▶ TASK ITEM
Write out, precisely and in full, each line of the material.

▶ DATA SUPPLIED
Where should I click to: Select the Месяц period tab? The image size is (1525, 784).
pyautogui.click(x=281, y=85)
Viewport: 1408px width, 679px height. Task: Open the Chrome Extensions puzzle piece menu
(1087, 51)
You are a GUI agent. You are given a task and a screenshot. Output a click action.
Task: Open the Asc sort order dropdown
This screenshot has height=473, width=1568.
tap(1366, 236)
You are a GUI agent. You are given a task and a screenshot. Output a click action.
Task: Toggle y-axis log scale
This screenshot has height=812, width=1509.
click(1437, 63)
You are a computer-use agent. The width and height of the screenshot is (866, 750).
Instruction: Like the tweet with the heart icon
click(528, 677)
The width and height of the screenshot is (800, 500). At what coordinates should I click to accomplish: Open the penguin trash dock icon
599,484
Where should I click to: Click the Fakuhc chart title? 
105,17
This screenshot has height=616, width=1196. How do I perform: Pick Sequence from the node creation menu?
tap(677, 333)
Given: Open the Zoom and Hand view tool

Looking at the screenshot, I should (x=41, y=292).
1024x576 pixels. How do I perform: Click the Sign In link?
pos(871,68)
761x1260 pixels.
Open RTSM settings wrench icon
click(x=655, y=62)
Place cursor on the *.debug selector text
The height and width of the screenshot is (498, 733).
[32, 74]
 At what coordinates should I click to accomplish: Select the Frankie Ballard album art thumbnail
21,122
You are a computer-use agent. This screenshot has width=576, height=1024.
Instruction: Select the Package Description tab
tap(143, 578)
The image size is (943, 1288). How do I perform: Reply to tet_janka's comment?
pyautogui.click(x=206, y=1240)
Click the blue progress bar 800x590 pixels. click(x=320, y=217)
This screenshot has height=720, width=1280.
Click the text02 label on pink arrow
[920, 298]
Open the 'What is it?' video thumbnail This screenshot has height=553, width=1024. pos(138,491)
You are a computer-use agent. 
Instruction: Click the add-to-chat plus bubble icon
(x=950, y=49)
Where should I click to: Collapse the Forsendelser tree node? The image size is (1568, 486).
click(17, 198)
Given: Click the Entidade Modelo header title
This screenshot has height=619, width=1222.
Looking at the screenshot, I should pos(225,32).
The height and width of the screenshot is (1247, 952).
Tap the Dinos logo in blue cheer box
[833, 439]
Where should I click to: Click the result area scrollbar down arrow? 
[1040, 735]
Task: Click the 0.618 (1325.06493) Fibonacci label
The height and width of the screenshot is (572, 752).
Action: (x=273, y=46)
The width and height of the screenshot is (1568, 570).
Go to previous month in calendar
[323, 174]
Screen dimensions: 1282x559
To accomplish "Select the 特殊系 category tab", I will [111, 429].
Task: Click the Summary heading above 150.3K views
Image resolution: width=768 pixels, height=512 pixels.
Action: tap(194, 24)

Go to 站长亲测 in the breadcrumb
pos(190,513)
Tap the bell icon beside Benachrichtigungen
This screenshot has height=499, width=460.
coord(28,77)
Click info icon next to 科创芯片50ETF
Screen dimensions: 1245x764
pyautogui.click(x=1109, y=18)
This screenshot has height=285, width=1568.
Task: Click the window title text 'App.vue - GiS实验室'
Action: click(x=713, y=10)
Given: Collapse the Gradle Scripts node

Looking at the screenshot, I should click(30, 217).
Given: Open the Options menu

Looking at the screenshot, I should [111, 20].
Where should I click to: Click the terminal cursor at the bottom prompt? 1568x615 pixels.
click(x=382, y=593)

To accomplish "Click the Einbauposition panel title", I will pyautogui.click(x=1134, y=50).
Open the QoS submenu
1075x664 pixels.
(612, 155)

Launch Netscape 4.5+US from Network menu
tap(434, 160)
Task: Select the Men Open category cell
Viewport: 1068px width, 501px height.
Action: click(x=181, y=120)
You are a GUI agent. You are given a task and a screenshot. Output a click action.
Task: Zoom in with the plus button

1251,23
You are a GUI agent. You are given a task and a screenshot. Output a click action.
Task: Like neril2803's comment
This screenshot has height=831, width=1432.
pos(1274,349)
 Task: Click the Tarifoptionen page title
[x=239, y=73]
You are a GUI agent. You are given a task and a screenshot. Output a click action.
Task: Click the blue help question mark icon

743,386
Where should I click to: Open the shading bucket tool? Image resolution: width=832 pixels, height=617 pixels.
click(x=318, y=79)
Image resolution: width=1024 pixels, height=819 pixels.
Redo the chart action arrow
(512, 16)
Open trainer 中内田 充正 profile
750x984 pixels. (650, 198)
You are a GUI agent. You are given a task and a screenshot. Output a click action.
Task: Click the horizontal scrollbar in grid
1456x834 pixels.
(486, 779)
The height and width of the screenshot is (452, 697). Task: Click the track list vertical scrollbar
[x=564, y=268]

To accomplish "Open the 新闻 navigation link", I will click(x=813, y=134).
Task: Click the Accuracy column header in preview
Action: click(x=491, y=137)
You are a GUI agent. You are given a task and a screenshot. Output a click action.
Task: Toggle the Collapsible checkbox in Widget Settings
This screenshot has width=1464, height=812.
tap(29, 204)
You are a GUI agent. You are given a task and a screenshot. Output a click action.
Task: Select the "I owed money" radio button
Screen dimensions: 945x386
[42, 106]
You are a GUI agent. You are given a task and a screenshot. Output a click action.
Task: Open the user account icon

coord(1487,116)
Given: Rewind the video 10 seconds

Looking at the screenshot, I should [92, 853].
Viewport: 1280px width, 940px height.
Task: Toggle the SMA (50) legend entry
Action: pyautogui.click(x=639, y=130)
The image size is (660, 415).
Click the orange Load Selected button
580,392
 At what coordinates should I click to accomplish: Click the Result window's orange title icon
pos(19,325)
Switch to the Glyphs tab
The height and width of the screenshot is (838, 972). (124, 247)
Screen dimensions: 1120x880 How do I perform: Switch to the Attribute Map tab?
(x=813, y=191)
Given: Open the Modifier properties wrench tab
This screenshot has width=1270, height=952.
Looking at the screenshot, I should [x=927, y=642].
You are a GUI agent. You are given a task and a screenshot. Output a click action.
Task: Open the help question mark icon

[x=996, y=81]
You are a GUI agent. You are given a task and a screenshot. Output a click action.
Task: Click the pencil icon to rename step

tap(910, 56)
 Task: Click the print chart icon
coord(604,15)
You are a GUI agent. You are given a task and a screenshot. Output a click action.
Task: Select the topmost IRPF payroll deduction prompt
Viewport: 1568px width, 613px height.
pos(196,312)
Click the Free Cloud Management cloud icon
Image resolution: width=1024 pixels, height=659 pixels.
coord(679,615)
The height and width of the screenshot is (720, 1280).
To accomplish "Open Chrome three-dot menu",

▶ OUTPUT OF THE TASK
Where should I click to: Select the Месяц period tab? The image size is (1525, 784).
pyautogui.click(x=281, y=85)
Viewport: 1408px width, 679px height. Task: Open the Chrome Extensions puzzle piece menu
(1087, 51)
You are a GUI agent. You are given a task and a screenshot. Output a click action.
Task: Open the Asc sort order dropdown
This screenshot has height=473, width=1568.
tap(1366, 236)
You are a GUI agent. You are given a task and a screenshot. Output a click action.
Task: Toggle y-axis log scale
This screenshot has height=812, width=1509.
click(1437, 63)
You are a computer-use agent. The width and height of the screenshot is (866, 750).
Instruction: Like the tweet with the heart icon
click(528, 677)
The width and height of the screenshot is (800, 500). At what coordinates should I click to accomplish: Open the penguin trash dock icon
599,484
Where should I click to: Click the Fakuhc chart title? 
105,17
This screenshot has height=616, width=1196. How do I perform: Pick Sequence from the node creation menu?
tap(677, 333)
Given: Open the Zoom and Hand view tool

Looking at the screenshot, I should (x=41, y=292).
1024x576 pixels. How do I perform: Click the Sign In link?
pos(871,68)
761x1260 pixels.
Open RTSM settings wrench icon
click(x=655, y=62)
Place cursor on the *.debug selector text
The height and width of the screenshot is (498, 733).
[32, 74]
 At what coordinates should I click to accomplish: Select the Frankie Ballard album art thumbnail
21,122
You are a computer-use agent. This screenshot has width=576, height=1024.
Instruction: Select the Package Description tab
tap(143, 578)
The image size is (943, 1288). How do I perform: Reply to tet_janka's comment?
pyautogui.click(x=206, y=1240)
Click the blue progress bar 800x590 pixels. click(x=320, y=217)
This screenshot has height=720, width=1280.
Click the text02 label on pink arrow
[920, 298]
Open the 'What is it?' video thumbnail This screenshot has height=553, width=1024. pos(138,491)
You are a computer-use agent. 
Instruction: Click the add-to-chat plus bubble icon
(x=950, y=49)
Where should I click to: Collapse the Forsendelser tree node? The image size is (1568, 486).
click(17, 198)
Given: Click the Entidade Modelo header title
This screenshot has height=619, width=1222.
Looking at the screenshot, I should pos(225,32).
The height and width of the screenshot is (1247, 952).
Tap the Dinos logo in blue cheer box
[833, 439]
Where should I click to: Click the result area scrollbar down arrow? 
[1040, 735]
Task: Click the 0.618 (1325.06493) Fibonacci label
The height and width of the screenshot is (572, 752).
Action: (x=273, y=46)
The width and height of the screenshot is (1568, 570).
Go to previous month in calendar
[323, 174]
Screen dimensions: 1282x559
To accomplish "Select the 特殊系 category tab", I will [111, 429].
Task: Click the Summary heading above 150.3K views
Image resolution: width=768 pixels, height=512 pixels.
Action: tap(194, 24)

Go to 站长亲测 in the breadcrumb
pos(190,513)
Tap the bell icon beside Benachrichtigungen
This screenshot has height=499, width=460.
coord(28,77)
Click info icon next to 科创芯片50ETF
Screen dimensions: 1245x764
pyautogui.click(x=1109, y=18)
This screenshot has height=285, width=1568.
Task: Click the window title text 'App.vue - GiS实验室'
Action: click(x=713, y=10)
Given: Collapse the Gradle Scripts node

Looking at the screenshot, I should click(30, 217).
Given: Open the Options menu

Looking at the screenshot, I should [111, 20].
Where should I click to: Click the terminal cursor at the bottom prompt? 1568x615 pixels.
click(x=382, y=593)

To accomplish "Click the Einbauposition panel title", I will pyautogui.click(x=1134, y=50).
Open the QoS submenu
1075x664 pixels.
(612, 155)

Launch Netscape 4.5+US from Network menu
tap(434, 160)
Task: Select the Men Open category cell
Viewport: 1068px width, 501px height.
Action: click(x=181, y=120)
You are a GUI agent. You are given a task and a screenshot. Output a click action.
Task: Zoom in with the plus button

1251,23
You are a GUI agent. You are given a task and a screenshot. Output a click action.
Task: Like neril2803's comment
This screenshot has height=831, width=1432.
pos(1274,349)
 Task: Click the Tarifoptionen page title
[x=239, y=73]
You are a GUI agent. You are given a task and a screenshot. Output a click action.
Task: Click the blue help question mark icon

743,386
Where should I click to: Open the shading bucket tool? Image resolution: width=832 pixels, height=617 pixels.
click(x=318, y=79)
Image resolution: width=1024 pixels, height=819 pixels.
Redo the chart action arrow
(512, 16)
Open trainer 中内田 充正 profile
750x984 pixels. (650, 198)
You are a GUI agent. You are given a task and a screenshot. Output a click action.
Task: Click the horizontal scrollbar in grid
1456x834 pixels.
(486, 779)
The height and width of the screenshot is (452, 697). Task: Click the track list vertical scrollbar
[x=564, y=268]

To accomplish "Open the 新闻 navigation link", I will click(x=813, y=134).
Task: Click the Accuracy column header in preview
Action: click(x=491, y=137)
You are a GUI agent. You are given a task and a screenshot. Output a click action.
Task: Toggle the Collapsible checkbox in Widget Settings
This screenshot has width=1464, height=812.
tap(29, 204)
You are a GUI agent. You are given a task and a screenshot. Output a click action.
Task: Select the "I owed money" radio button
Screen dimensions: 945x386
[42, 106]
You are a GUI agent. You are given a task and a screenshot. Output a click action.
Task: Open the user account icon

coord(1487,116)
Given: Rewind the video 10 seconds

Looking at the screenshot, I should [92, 853].
Viewport: 1280px width, 940px height.
Task: Toggle the SMA (50) legend entry
Action: pyautogui.click(x=639, y=130)
The image size is (660, 415).
Click the orange Load Selected button
580,392
 At what coordinates should I click to accomplish: Click the Result window's orange title icon
pos(19,325)
Switch to the Glyphs tab
The height and width of the screenshot is (838, 972). (124, 247)
Screen dimensions: 1120x880 How do I perform: Switch to the Attribute Map tab?
(x=813, y=191)
Given: Open the Modifier properties wrench tab
This screenshot has width=1270, height=952.
Looking at the screenshot, I should [x=927, y=642].
You are a GUI agent. You are given a task and a screenshot. Output a click action.
Task: Open the help question mark icon

[x=996, y=81]
You are a GUI agent. You are given a task and a screenshot. Output a click action.
Task: Click the pencil icon to rename step

tap(910, 56)
 Task: Click the print chart icon
coord(604,15)
You are a GUI agent. You are given a task and a screenshot. Output a click action.
Task: Select the topmost IRPF payroll deduction prompt
Viewport: 1568px width, 613px height.
pos(196,312)
Click the Free Cloud Management cloud icon
Image resolution: width=1024 pixels, height=659 pixels.
coord(679,615)
The height and width of the screenshot is (720, 1280).
To accomplish "Open Chrome three-dot menu",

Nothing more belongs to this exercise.